[Data provided Boundary: Start]
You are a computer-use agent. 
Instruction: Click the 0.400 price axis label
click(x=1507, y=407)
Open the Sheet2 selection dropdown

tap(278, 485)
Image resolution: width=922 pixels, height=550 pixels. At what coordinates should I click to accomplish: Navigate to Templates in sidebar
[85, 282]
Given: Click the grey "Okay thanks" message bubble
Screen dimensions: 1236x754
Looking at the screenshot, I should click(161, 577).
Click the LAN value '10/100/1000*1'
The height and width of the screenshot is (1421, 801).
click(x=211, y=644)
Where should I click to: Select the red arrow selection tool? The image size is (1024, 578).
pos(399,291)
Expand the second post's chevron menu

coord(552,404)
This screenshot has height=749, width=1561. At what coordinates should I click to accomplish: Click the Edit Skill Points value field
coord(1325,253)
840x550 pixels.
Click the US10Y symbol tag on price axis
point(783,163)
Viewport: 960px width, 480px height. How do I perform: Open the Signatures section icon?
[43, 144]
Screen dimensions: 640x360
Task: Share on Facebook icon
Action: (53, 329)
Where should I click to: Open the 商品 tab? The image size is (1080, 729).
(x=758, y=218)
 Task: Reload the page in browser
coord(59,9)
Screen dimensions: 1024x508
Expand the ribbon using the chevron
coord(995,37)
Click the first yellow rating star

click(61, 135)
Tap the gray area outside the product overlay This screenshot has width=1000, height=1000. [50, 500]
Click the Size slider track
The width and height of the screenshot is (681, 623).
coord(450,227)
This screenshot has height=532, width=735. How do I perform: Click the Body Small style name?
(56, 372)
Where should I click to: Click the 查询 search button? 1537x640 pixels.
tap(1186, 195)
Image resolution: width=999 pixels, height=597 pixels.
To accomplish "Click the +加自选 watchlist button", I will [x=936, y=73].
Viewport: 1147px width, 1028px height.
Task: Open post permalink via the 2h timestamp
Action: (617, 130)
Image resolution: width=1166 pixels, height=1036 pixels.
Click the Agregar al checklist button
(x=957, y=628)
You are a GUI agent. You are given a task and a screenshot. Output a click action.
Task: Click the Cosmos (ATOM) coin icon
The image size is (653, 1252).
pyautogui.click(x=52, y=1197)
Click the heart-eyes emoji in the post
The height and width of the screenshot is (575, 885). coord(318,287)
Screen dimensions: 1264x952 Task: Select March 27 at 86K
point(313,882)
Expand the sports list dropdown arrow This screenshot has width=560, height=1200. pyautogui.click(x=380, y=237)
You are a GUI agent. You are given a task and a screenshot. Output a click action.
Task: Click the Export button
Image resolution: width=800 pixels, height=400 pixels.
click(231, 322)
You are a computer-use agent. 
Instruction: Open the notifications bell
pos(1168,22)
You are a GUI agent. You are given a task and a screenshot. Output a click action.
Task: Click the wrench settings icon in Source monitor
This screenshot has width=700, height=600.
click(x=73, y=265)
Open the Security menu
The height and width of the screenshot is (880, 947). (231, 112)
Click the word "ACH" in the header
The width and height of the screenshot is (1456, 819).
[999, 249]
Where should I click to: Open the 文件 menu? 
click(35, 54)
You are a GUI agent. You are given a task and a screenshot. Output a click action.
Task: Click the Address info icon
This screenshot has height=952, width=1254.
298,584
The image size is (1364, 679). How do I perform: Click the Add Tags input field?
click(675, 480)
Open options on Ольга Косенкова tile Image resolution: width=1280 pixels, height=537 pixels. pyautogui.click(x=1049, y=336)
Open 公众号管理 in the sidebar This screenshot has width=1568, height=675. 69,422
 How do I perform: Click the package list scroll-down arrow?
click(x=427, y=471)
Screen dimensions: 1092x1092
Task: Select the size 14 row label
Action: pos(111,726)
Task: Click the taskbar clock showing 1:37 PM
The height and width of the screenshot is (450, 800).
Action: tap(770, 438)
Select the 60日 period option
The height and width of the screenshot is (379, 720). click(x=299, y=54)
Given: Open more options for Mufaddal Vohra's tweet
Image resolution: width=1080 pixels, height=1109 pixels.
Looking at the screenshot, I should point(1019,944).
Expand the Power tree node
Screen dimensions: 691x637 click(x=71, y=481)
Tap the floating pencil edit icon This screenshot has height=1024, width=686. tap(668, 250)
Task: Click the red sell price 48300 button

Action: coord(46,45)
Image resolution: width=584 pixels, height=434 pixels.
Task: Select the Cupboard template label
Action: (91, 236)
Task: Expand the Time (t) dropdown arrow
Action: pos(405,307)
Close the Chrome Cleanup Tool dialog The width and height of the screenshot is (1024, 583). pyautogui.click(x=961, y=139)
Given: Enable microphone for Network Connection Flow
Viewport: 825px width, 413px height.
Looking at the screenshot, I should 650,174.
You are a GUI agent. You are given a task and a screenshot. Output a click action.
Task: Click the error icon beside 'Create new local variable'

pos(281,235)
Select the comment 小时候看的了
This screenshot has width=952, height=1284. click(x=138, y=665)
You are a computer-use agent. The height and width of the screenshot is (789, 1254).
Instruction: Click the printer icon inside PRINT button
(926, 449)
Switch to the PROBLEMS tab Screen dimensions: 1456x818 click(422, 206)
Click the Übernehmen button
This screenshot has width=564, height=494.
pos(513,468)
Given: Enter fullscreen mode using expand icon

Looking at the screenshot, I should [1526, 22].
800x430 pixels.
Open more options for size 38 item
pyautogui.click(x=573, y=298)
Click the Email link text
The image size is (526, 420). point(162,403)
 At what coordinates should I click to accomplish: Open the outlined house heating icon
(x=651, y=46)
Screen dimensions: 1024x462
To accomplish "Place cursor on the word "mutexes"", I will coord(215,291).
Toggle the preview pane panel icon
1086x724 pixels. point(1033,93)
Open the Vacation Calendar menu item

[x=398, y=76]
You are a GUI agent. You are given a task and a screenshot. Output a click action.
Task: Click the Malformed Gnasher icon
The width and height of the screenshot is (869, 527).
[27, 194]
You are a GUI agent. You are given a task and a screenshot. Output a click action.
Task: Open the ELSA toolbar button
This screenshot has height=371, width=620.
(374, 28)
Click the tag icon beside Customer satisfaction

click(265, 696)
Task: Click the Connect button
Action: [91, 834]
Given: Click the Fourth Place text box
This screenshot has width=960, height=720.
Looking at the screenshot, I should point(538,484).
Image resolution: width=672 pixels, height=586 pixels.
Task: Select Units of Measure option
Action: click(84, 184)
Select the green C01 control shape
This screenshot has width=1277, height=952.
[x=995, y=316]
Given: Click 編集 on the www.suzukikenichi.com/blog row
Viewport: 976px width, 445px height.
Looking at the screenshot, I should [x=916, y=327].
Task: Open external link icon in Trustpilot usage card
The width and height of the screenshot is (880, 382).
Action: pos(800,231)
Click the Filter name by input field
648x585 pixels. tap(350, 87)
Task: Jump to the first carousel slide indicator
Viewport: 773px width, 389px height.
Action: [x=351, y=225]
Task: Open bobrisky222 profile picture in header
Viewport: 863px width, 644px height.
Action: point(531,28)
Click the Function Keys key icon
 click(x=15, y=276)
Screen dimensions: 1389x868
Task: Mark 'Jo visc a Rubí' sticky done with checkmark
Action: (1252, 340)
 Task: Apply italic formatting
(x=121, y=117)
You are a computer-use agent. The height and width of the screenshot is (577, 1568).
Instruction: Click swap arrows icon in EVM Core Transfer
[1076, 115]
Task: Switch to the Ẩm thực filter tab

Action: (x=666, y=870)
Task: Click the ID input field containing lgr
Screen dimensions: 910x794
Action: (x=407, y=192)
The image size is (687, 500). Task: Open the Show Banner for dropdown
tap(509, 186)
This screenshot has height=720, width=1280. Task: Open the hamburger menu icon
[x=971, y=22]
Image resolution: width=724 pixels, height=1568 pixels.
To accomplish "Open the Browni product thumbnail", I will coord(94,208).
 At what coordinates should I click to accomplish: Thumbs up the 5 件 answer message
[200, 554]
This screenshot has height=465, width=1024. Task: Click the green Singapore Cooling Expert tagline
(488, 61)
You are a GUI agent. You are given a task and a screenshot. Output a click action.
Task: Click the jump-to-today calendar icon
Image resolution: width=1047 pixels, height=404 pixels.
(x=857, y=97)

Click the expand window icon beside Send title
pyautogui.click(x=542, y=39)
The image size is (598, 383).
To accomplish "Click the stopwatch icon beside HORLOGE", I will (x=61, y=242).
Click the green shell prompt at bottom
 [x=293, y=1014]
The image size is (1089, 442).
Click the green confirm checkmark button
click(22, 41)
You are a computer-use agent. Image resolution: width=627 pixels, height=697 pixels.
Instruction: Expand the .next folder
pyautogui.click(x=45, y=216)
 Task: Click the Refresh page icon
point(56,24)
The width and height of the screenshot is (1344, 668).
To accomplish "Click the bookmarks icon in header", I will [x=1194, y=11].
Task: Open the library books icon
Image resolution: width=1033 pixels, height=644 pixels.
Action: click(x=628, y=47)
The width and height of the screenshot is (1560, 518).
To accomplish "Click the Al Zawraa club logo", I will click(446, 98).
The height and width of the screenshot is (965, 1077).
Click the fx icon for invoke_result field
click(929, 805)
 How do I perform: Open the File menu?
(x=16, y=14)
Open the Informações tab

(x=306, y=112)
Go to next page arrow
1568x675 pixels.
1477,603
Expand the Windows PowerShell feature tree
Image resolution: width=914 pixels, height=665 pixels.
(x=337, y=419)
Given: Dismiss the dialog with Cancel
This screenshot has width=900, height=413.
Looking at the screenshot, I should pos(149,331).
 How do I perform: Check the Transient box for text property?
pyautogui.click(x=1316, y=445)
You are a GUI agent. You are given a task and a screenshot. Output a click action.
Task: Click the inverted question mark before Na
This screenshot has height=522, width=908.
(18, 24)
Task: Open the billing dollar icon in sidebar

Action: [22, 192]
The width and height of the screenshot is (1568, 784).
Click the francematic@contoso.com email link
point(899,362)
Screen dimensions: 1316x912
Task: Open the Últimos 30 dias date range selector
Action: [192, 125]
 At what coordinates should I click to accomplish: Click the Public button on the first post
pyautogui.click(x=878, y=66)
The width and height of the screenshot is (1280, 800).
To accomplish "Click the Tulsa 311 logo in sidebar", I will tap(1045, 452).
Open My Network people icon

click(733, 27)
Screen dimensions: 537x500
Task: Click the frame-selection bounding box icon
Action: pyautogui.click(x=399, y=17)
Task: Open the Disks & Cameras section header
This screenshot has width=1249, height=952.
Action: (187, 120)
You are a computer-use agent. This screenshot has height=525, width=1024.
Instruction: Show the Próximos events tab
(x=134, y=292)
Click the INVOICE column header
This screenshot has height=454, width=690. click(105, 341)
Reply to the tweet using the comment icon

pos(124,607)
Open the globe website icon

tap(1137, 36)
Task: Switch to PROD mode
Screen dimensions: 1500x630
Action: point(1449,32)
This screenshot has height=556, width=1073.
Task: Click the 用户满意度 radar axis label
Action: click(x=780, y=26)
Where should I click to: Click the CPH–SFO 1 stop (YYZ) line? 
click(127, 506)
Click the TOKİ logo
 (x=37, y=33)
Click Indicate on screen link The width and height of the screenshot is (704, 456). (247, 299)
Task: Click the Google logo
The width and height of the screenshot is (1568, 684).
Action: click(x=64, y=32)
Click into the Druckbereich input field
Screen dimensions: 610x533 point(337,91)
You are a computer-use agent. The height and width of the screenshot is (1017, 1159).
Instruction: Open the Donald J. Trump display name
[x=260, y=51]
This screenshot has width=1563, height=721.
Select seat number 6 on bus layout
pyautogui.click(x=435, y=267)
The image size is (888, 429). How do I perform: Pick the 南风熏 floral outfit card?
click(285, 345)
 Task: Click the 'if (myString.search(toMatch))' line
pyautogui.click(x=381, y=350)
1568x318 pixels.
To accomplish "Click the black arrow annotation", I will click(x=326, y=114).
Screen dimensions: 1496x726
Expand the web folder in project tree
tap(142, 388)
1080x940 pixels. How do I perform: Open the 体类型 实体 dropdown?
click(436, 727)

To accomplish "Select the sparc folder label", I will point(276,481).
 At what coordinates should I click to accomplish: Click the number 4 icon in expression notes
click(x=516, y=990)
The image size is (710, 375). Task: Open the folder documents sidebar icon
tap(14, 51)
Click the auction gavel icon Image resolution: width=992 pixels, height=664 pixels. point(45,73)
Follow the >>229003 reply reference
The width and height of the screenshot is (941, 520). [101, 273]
[Data provided Boundary: End]
**To do**.
Up to and including the last line above, starting with the line that contains "The image size is (888, 429).", return each line exactly and nothing else.

**Result for this exercise**.
The image size is (888, 429). How do I perform: Pick the 南风熏 floral outfit card?
click(285, 345)
 Task: Click the 'if (myString.search(toMatch))' line
pyautogui.click(x=381, y=350)
1568x318 pixels.
To accomplish "Click the black arrow annotation", I will click(x=326, y=114).
Screen dimensions: 1496x726
Expand the web folder in project tree
tap(142, 388)
1080x940 pixels. How do I perform: Open the 体类型 实体 dropdown?
click(436, 727)

To accomplish "Select the sparc folder label", I will point(276,481).
 At what coordinates should I click to accomplish: Click the number 4 icon in expression notes
click(x=516, y=990)
The image size is (710, 375). Task: Open the folder documents sidebar icon
tap(14, 51)
Click the auction gavel icon Image resolution: width=992 pixels, height=664 pixels. point(45,73)
Follow the >>229003 reply reference
The width and height of the screenshot is (941, 520). [101, 273]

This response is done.